*ASSIGNMENT*. Retype the interview excerpt below word for word, with nothing changed.

--- PAGE EXCERPT Enclosed Below ---

IFW: How has the transition to Fort Wayne been so far?
I am originally from China, but I spent five years at South Bend, Indiana, for my Ph.D. at the University of Notre Dame. The transition to Fort Wayne has been great so far. People here are friendly, welcoming, and supportive.
IFW: What advice would you give other women or People of Color considering entering the field of tech?
The entire nation is making intentional efforts to improve its diversity, equity, and inclusion, yet the progress is still slower than we expected.
I am fully aware of how it feels to be an underrepresented minority in the field of tech. As women or People of Color engineering in the field of tech, we will feel conscious or unconscious bias during our career. I hope that wouldn’t discourage anyone to stay current in their field because we need more women and underrepresented minorities to improve the landscape of the workforce in the nation.
I would say to any woman and/or Person of Color entering the field of tech, “Follow your heart and passion; work hard; believe in yourself, and the rest will follow."
Dr. Ying Dr. Ying Shang stands in front of the Zollner Engineering Center at Indiana Tech, which is under construction to double its size.
IFW: How can Northeast Indiana participate in the rapid technological growth the workforce is experiencing?
Northeast Indiana, with manufacturing being the top employment sector in the region, will face tremendous challenges ahead of us due to the rapid development of new technology, such as automation, the internet of things, cybersecurity, cloud computing, artificial intelligence, and alternative energy.

--- End of Enclosed PAGE EXCERPT ---
--- RECORD EXTRACTS Enclosed Below ---

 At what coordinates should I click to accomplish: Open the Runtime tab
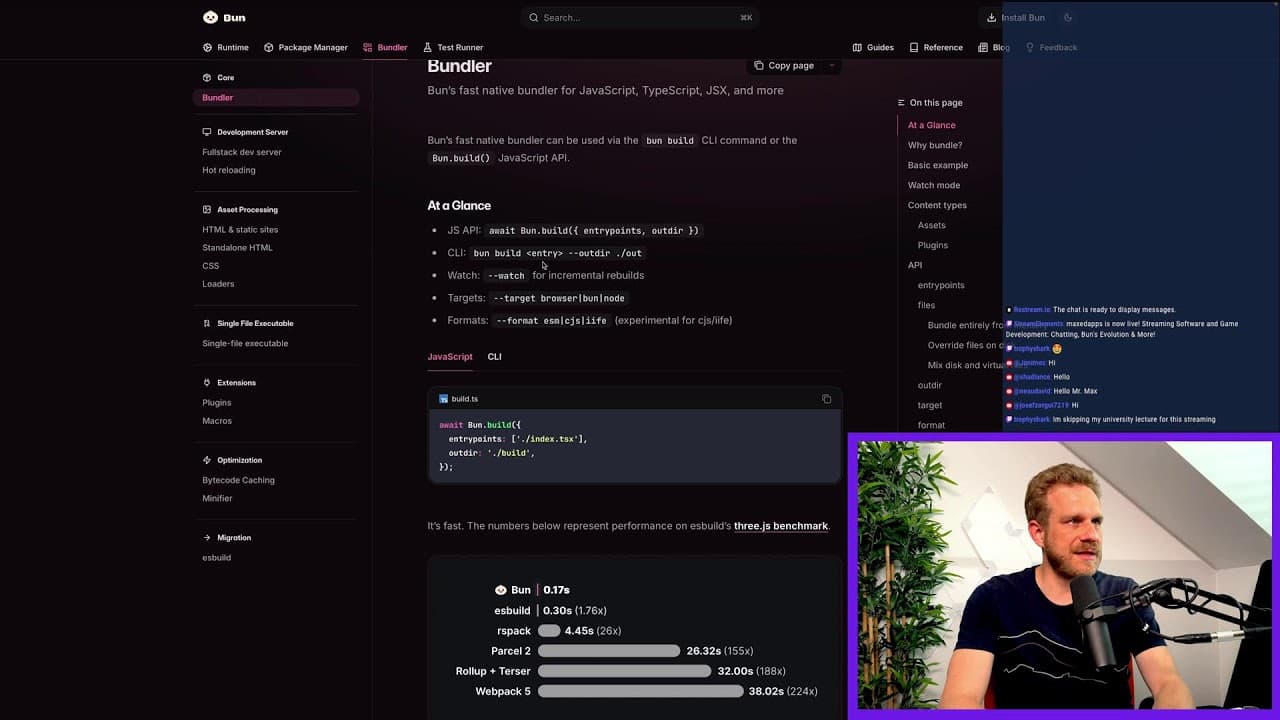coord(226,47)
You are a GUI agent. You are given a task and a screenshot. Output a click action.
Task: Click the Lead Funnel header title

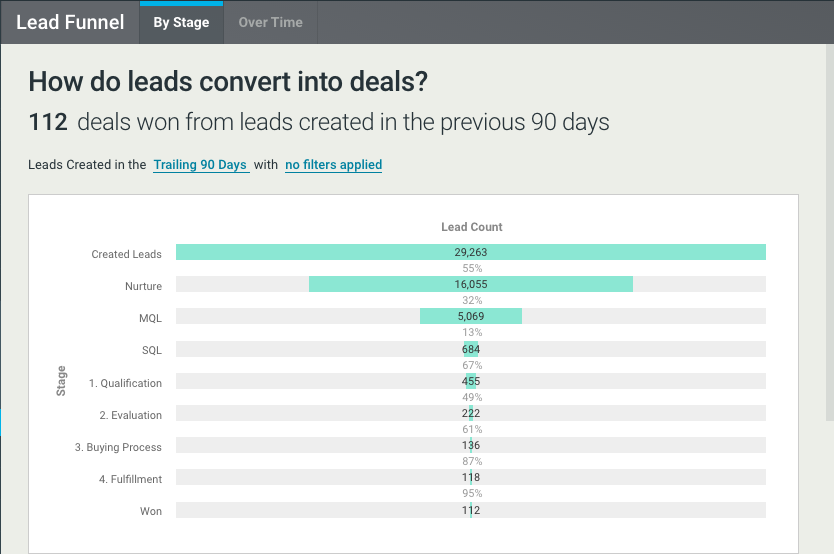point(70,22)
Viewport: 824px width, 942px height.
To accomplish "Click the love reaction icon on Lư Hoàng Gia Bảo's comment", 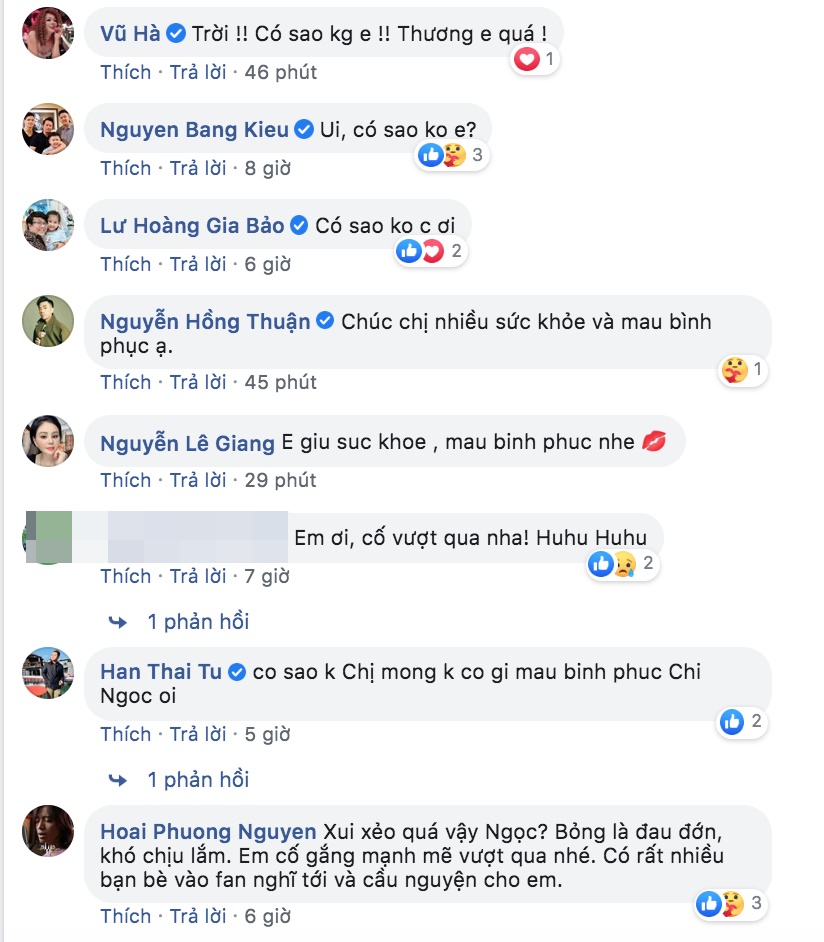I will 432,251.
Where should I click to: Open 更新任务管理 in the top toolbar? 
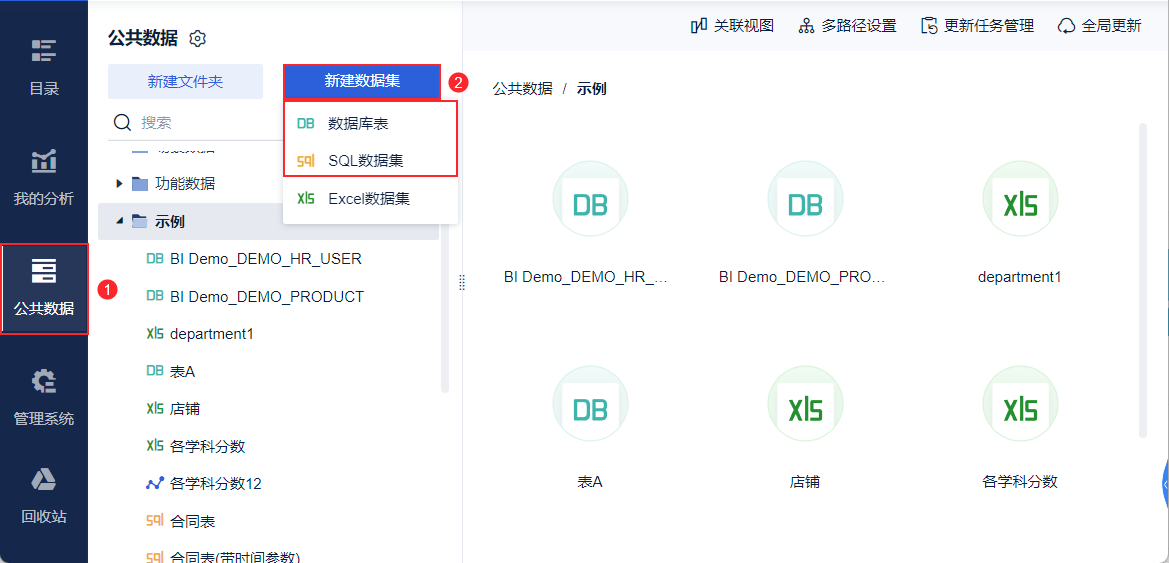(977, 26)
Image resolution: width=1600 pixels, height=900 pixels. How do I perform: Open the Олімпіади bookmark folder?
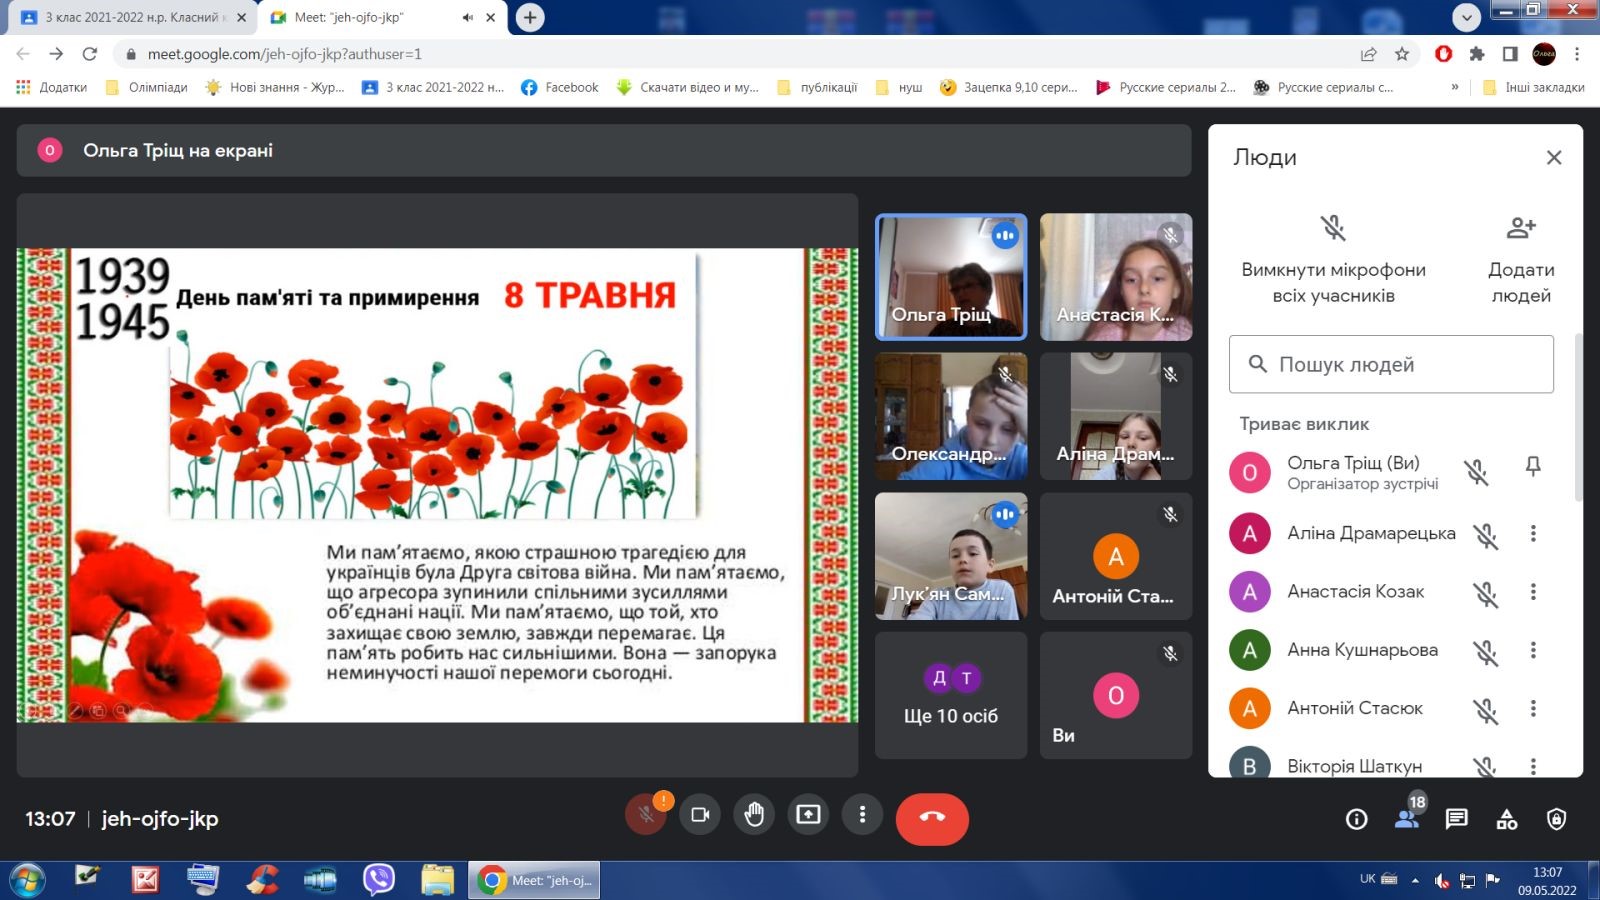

--- End of Enclosed RECORD EXTRACTS ---

*EXPECTED OUTPUT*.
IFW: How has the transition to Fort Wayne been so far?
I am originally from China, but I spent five years at South Bend, Indiana, for my Ph.D. at the University of Notre Dame. The transition to Fort Wayne has been great so far. People here are friendly, welcoming, and supportive.
IFW: What advice would you give other women or People of Color considering entering the field of tech?
The entire nation is making intentional efforts to improve its diversity, equity, and inclusion, yet the progress is still slower than we expected.
I am fully aware of how it feels to be an underrepresented minority in the field of tech. As women or People of Color engineering in the field of tech, we will feel conscious or unconscious bias during our career. I hope that wouldn’t discourage anyone to stay current in their field because we need more women and underrepresented minorities to improve the landscape of the workforce in the nation.
I would say to any woman and/or Person of Color entering the field of tech, “Follow your heart and passion; work hard; believe in yourself, and the rest will follow."
Dr. Ying Dr. Ying Shang stands in front of the Zollner Engineering Center at Indiana Tech, which is under construction to double its size.
IFW: How can Northeast Indiana participate in the rapid technological growth the workforce is experiencing?
Northeast Indiana, with manufacturing being the top employment sector in the region, will face tremendous challenges ahead of us due to the rapid development of new technology, such as automation, the internet of things, cybersecurity, cloud computing, artificial intelligence, and alternative energy.